I want to swap 2 identical HTML elements with JavaScript

Question

I'm having some problems swapping two HTML elements in JavaScript. In the HTML below I want to switch the divs with id of "ans1" with that of id "ans2" using the buttons with id "down1" and "up1".

I don't want to specifically select "ans1" and "ans2" because this is an ordering quiz and the first child element of container 1 and 2 may need to be moved again using these same buttons.

<div id="quiz" class="quiz-container d-none">
  <div id="question" class="quiz-question"></div>
  <div id="container1" class="answer-container">
    <div id="ans1" class="answer"></div>
    <div class="button-container">
      <button id="down1" class="down first-button"><i class="fas fa-chevron-down"></i></button></div>
  </div>
  <div id="container2" class="answer-container">
    <div id="ans2" class="answer"></div>
    <div class="button-container">
      <button id="up1" class="up1"><i class="fas fa-chevron-up"></i></button><button id="down2" class="down"><i class="fas fa-chevron-down"></i></button>
    </div>

In JavaScript I've been trying various versions of the code below. Sometimes the two elements just disappear and sometimes the whole parent element switches position instead of just the child. Can anyone please let me know the correct syntax for switching these two elements so that the child elements can be switched multiple times using the same button?

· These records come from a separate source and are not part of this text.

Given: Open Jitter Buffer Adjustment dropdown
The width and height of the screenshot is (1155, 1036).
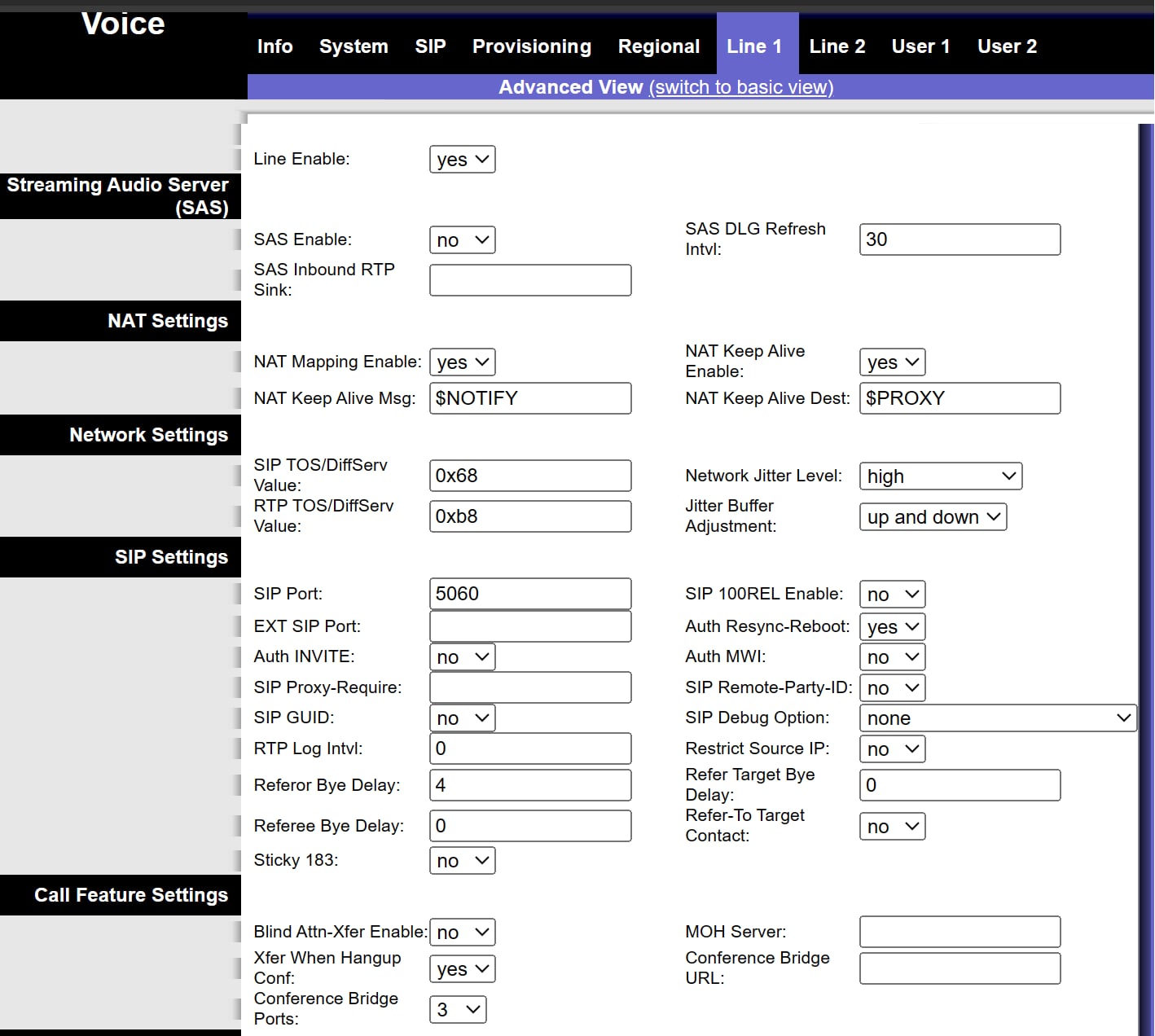Looking at the screenshot, I should [933, 517].
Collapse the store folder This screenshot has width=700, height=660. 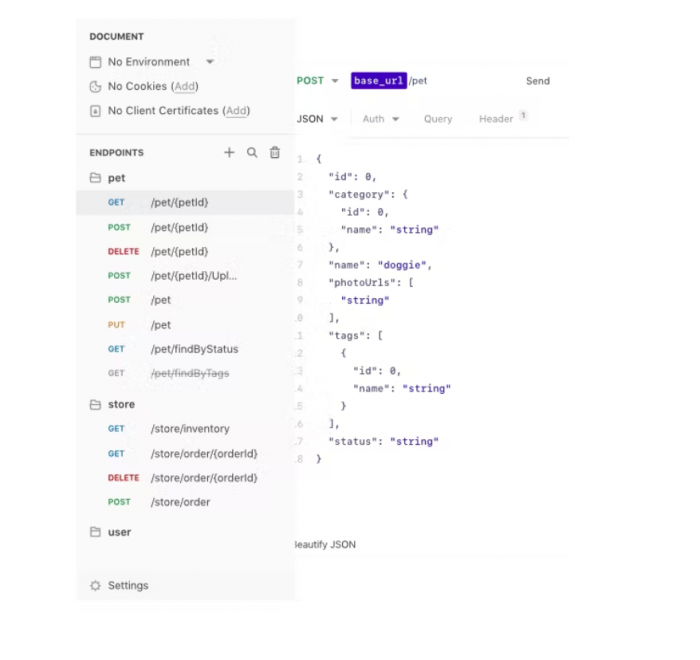[x=112, y=405]
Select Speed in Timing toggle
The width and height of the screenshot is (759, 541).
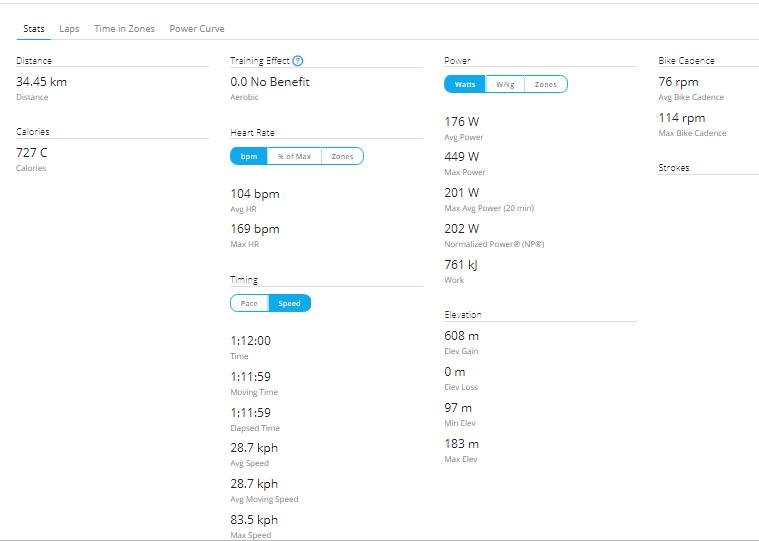coord(289,303)
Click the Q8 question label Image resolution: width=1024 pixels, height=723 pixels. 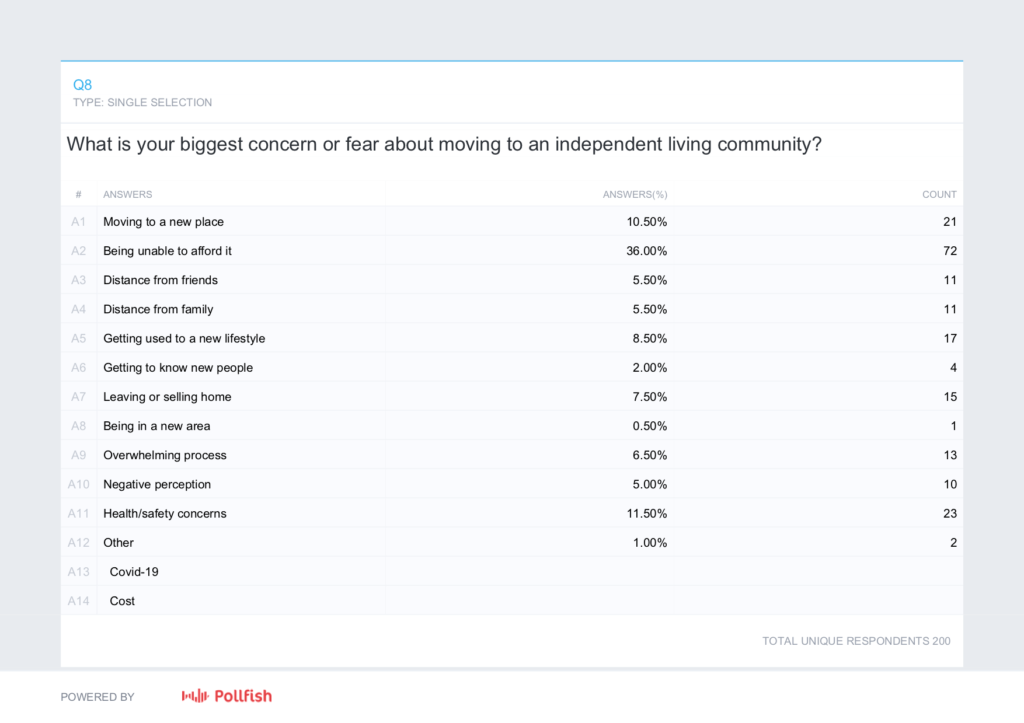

$('#container1:first').appendTo( $('#container2') );

Answer 1

Pretty easy to do with vanilla JS.

 document.getElementById('btn').addEventListener('click', () => { const c1 = document.getElementById('c1'); const c2 = document.getElementById('c2'); c2.appendChild(c1.firstElementChild); c1.appendChild(c2.firstElementChild); });

 <div id="c1"> <div>item 1</div> </div> <div id="c2"> <div>item 2</div> </div> <button id="btn">switch</button>

NB this relies on the fact that I'm appending an element to the end of the container, so the firstElementChild will still pick up the correct element. You can store these elements in vars before you do the swapping if needed.

Answer 2

I think that this link will help you to solve your problem
How to swap div using Jquery . Apparently you can not set two divs with the same id using jquery that is why he set a third variable to achieve his goal

Answer 3

Thank you for your response. The code works to a certain extent. When I push my "down1" button the 2 elements do switch positions but when I push it again to swap them back, the buttons instead switch positions. When I push the button again(which is now in a wrong position)the elements then switch back and I have to push the button a 4th time to get the buttons back to the way they were too. I've also tried to select a 2nd Id "up1" button to also carryout the same function but this button doesn't work at all. Do you have any ides on on to fix this. I'll share my current code below

document.getElementById("down1", "up1").addEventListener('click', () => {
  answerTwoContainer.appendChild(answerOneContainer.firstElementChild);
  answerOneContainer.appendChild(answerTwoContainer.firstElementChild);

});

<div id="quiz" class="quiz-container d-none">
    <div id="question" class="quiz-question"></div>
    <div id="container1" class="answer-container">
        <div id="ans1" class="answer"></div>
        <div class="button-container">
            <button id="down1" class="down first-button"><i class="fas fa-chevron-down"></i></button></div>
    </div>
    <div id="container2" class="answer-container">
        <div id="ans2" class="answer"></div>
        <div class="button-container">
            <button id="up1" class="up"><i class="fas fa-chevron-up"></i></button><button id="down2" class="down"><i class="fas fa-chevron-down"></i></button>
        </div>
    </div>